In constructing Pico-Banana-400K, Apple chose a variety of authentic photographs from the OpenImages dataset, ensuring representation of humans, objects, and textual environments. They identified 35 distinct types of modifications users might request, clustered into eight categories, such as:

– **Pixel & Photometric:** Incorporate film grain or a retro filter
– **Human-Centric:** Generate a Funko-Pop–style toy version of an individual
– **Scene Composition & Multi-Subject:** Alter weather conditions (sunny/rainy/snowy)
– **Object-Level Semantic:** Move an object (change its position/spatial relation)
– **Scale:** Zoom in

The researchers uploaded images into the Nano-Banana model along with appropriate prompts.
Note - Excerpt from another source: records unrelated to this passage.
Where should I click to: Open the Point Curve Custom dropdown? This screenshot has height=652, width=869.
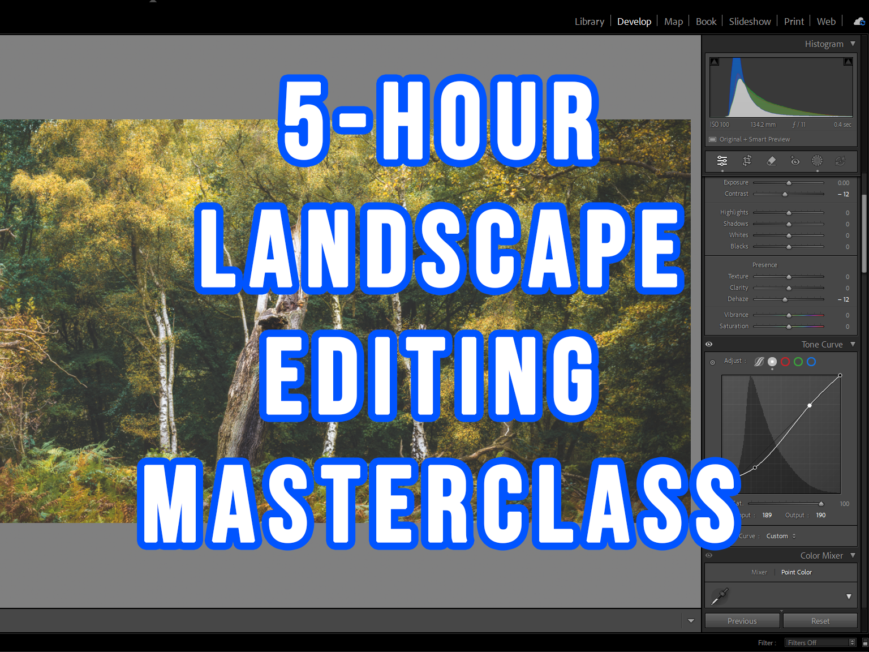pos(780,536)
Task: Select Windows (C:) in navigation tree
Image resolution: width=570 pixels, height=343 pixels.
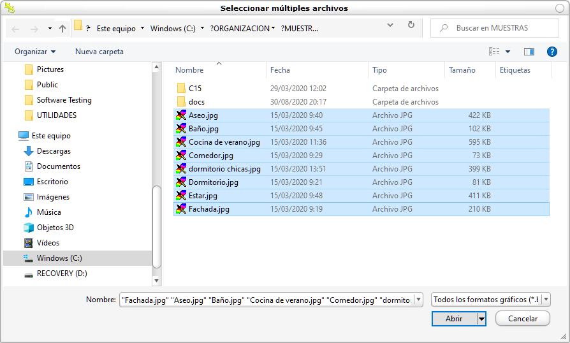Action: tap(59, 258)
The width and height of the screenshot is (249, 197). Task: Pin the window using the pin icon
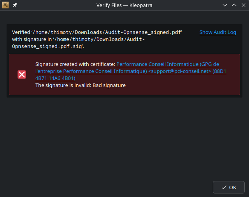15,5
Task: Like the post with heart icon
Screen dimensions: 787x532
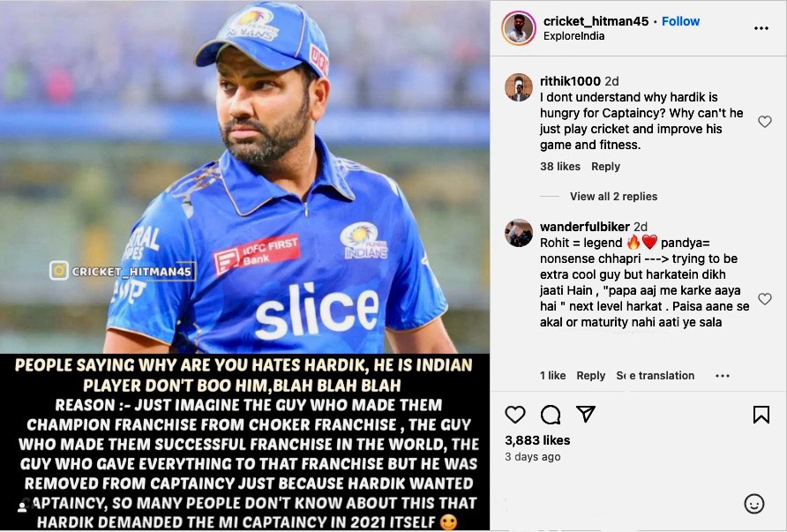Action: [x=515, y=415]
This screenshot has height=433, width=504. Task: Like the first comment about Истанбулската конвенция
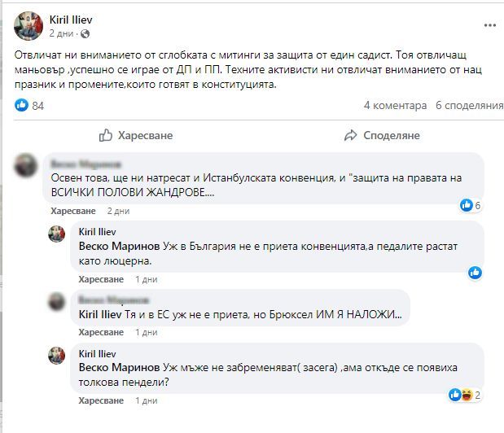tap(73, 211)
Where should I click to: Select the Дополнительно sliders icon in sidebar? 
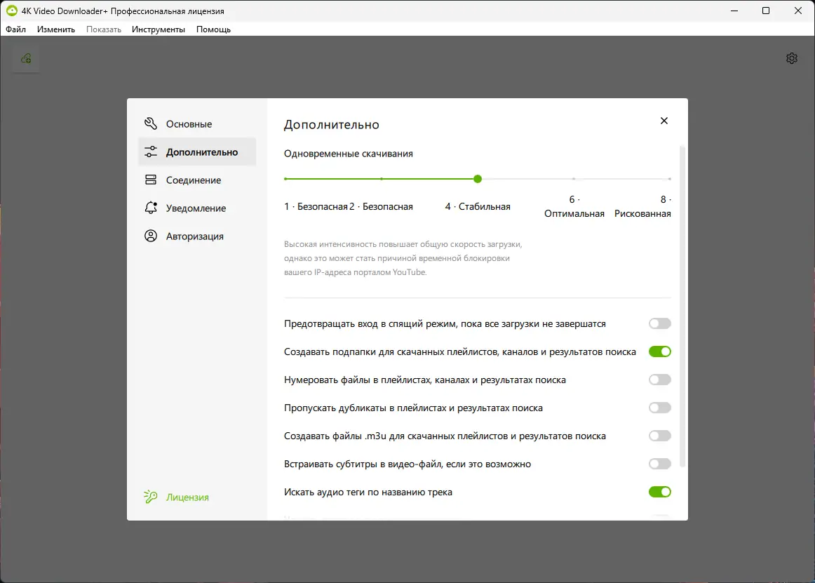150,152
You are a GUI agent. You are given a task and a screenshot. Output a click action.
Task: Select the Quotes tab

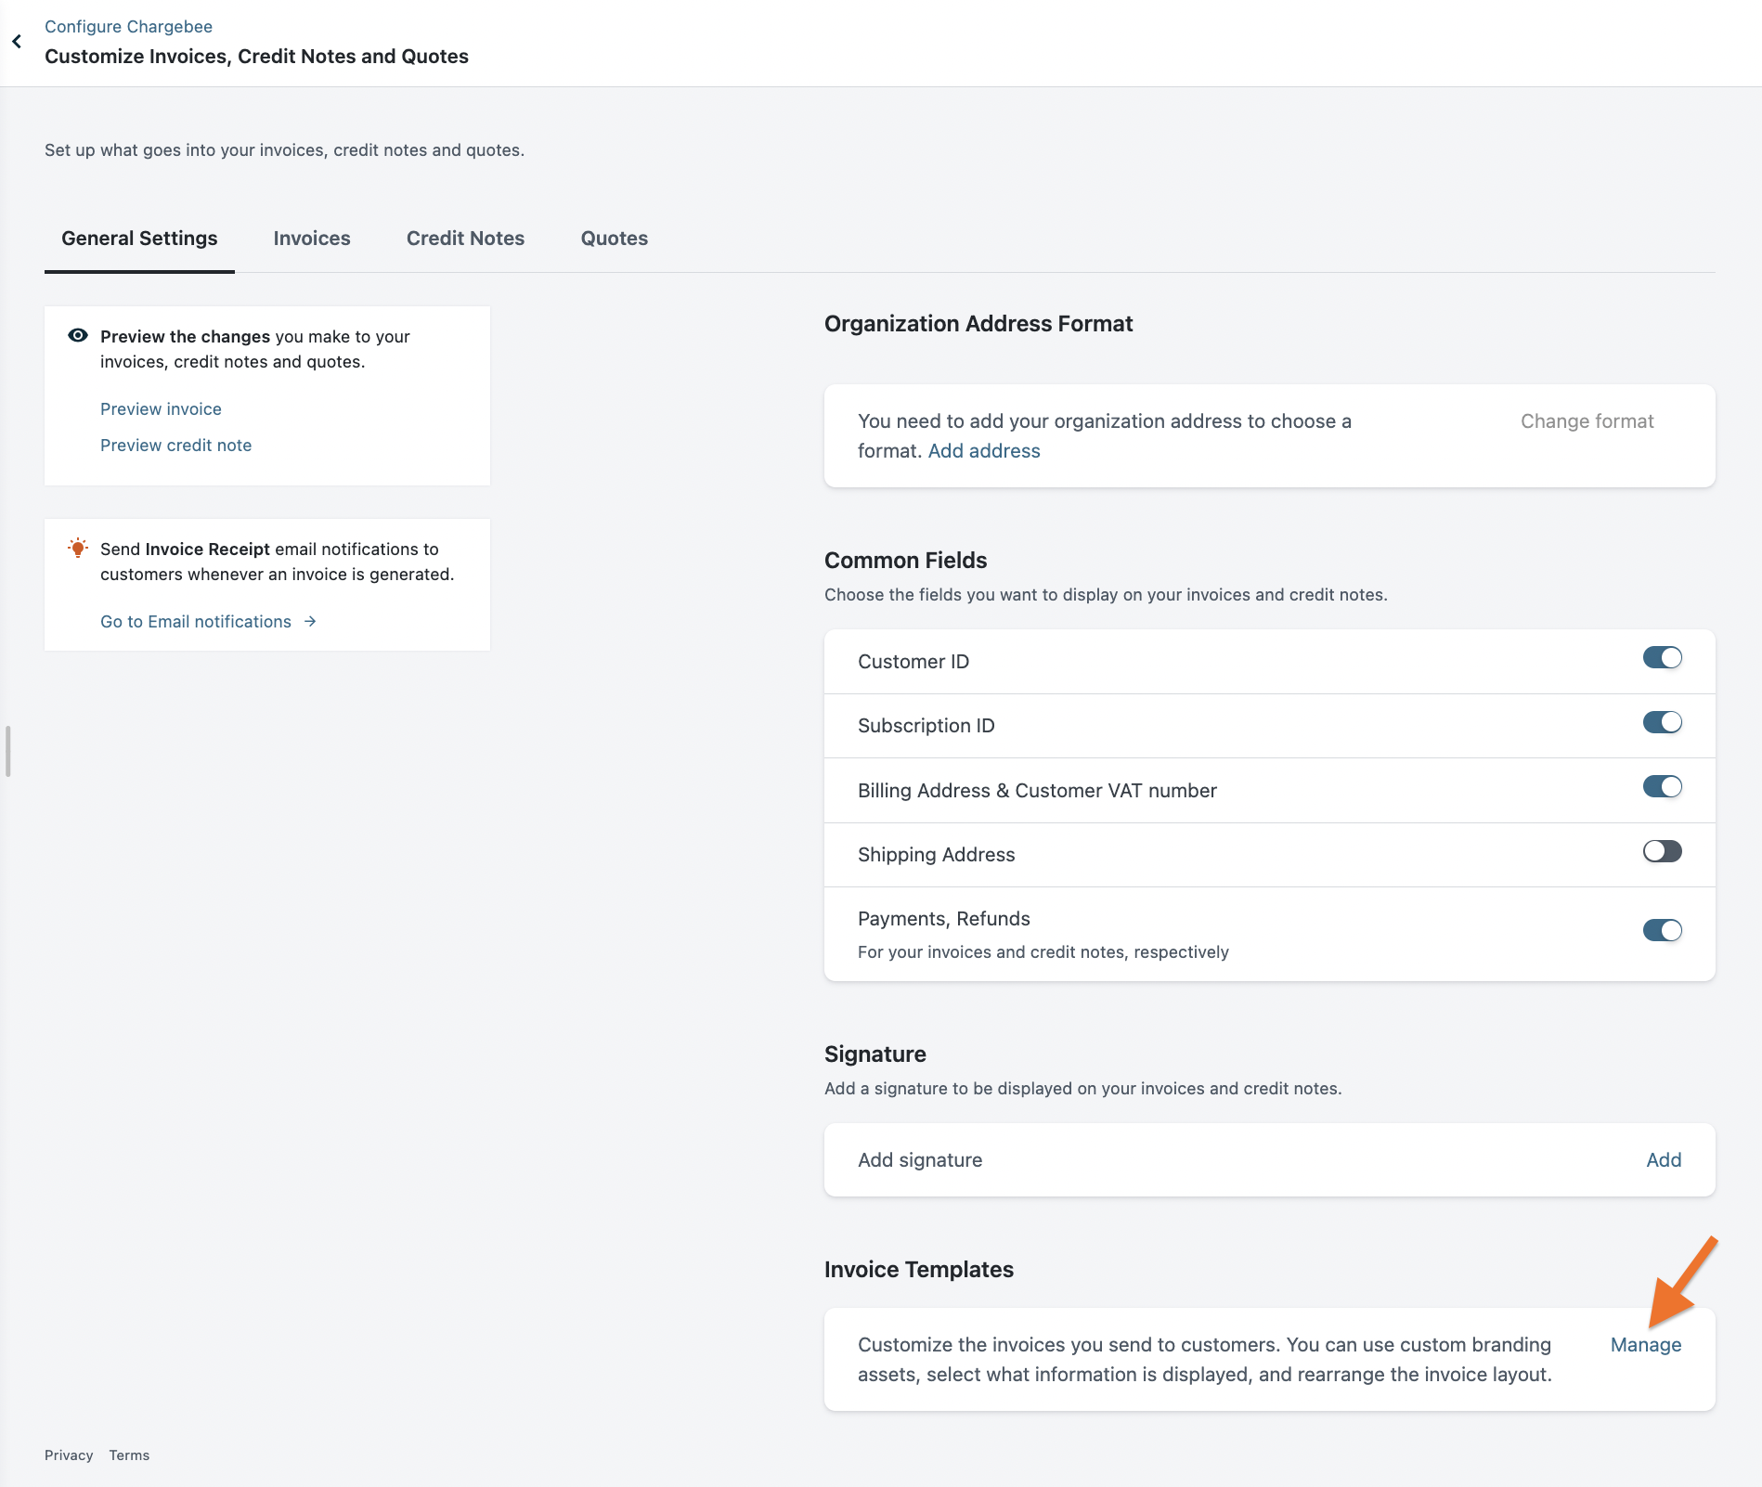pos(614,239)
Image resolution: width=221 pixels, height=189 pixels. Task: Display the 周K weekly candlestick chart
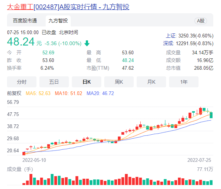click(x=119, y=82)
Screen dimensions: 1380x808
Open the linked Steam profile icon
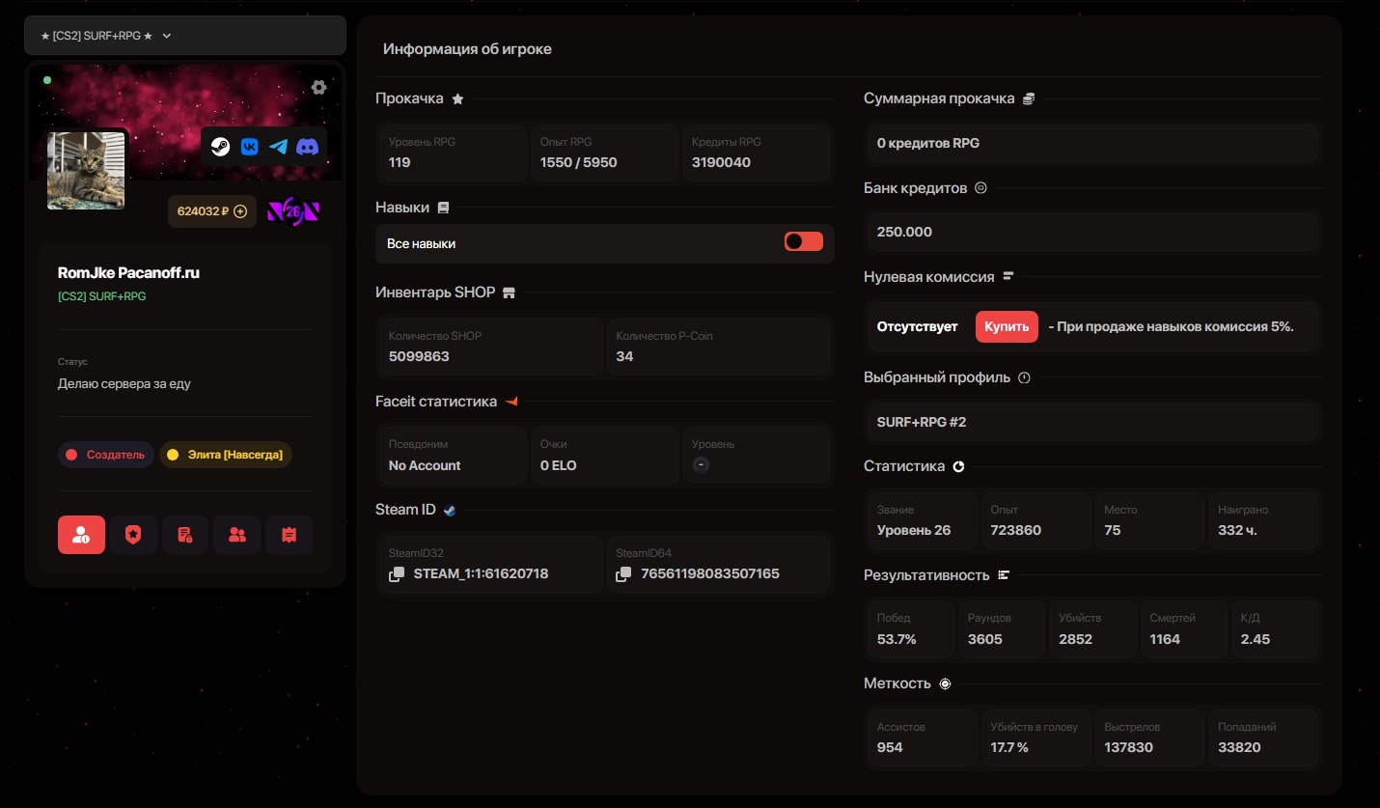pos(221,147)
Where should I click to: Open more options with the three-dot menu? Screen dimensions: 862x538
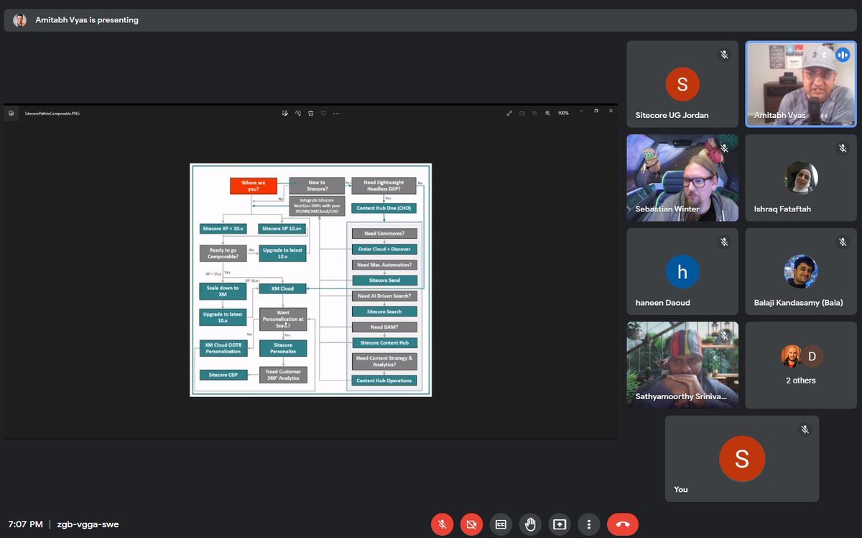click(588, 524)
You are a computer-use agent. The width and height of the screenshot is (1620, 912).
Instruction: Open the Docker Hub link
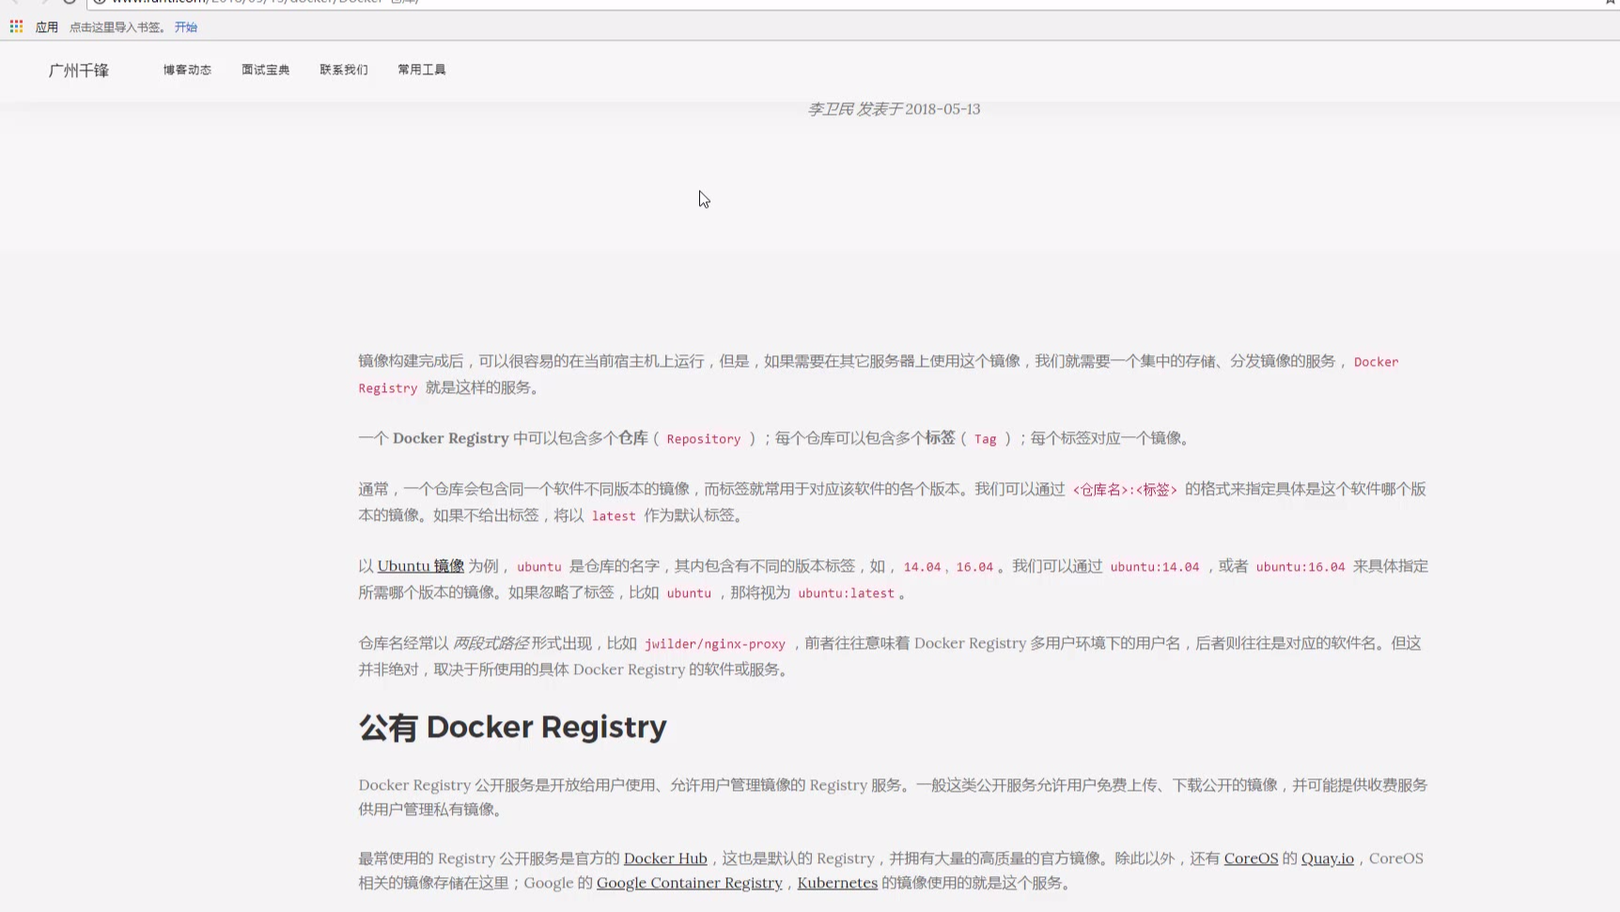pyautogui.click(x=664, y=858)
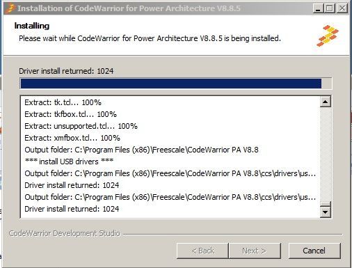Click the Cancel button
The image size is (352, 268).
[x=314, y=251]
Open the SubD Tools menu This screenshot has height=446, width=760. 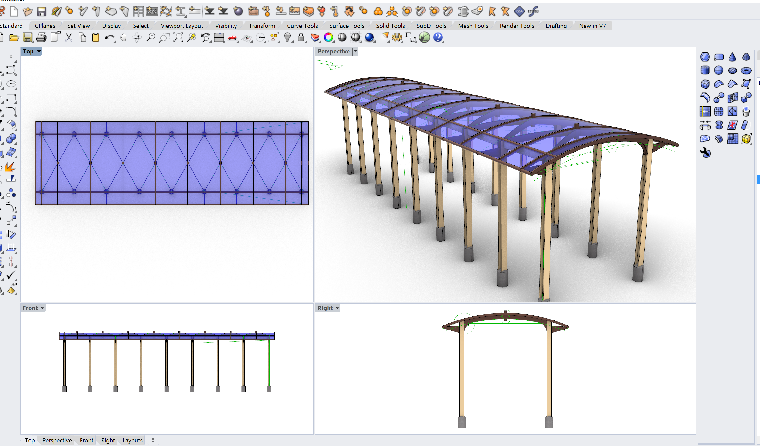tap(431, 26)
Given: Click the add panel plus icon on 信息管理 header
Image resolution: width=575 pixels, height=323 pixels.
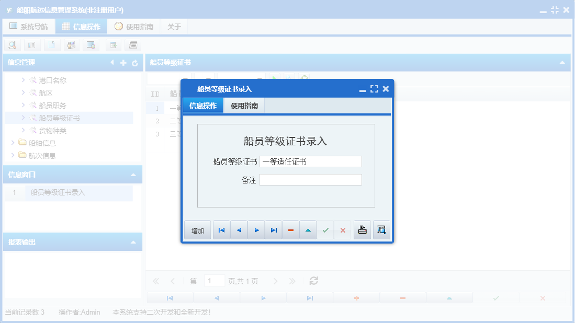Looking at the screenshot, I should (x=122, y=62).
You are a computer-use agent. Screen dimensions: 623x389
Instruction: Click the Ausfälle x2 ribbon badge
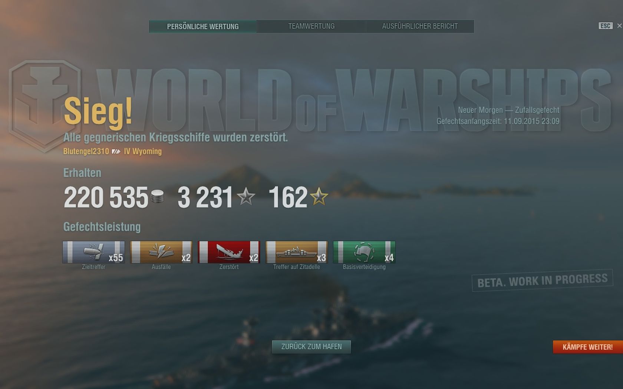click(161, 252)
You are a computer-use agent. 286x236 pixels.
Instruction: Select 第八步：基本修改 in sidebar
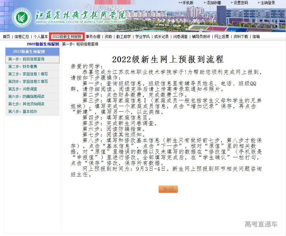(23, 111)
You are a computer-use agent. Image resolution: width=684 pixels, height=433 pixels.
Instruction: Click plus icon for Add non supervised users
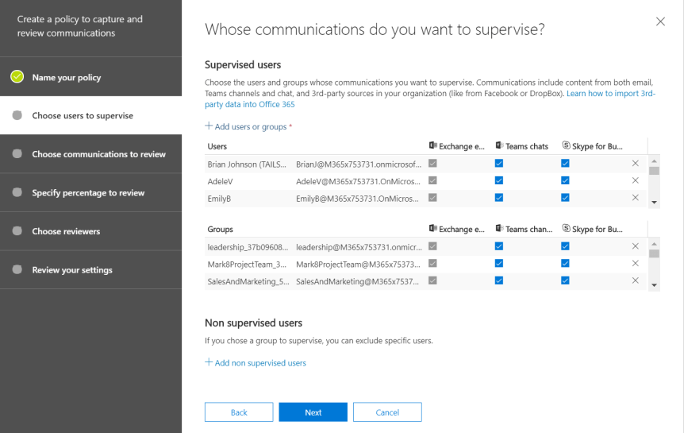209,362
Following the generation of edited images, they employed Gemini-2.5-Pro to evaluate the outcomes, approving or dismissing them based on adherence to instructions and visual quality.

Pico-Banana-400K encompasses images generated via single-turn edits, multi-turn edit sequences, and preference pair comparisons of successful and unsuccessful results, enabling models to learn from negative instances. While recognizing certain limitations of Nano-Banana regarding fine-grained spatial editing and typography, the researchers aspire for Pico-Banana-400K to provide a solid basis for training and evaluating future text-guided image editing models.

The study is accessible on arXiv, and the dataset is available on GitHub.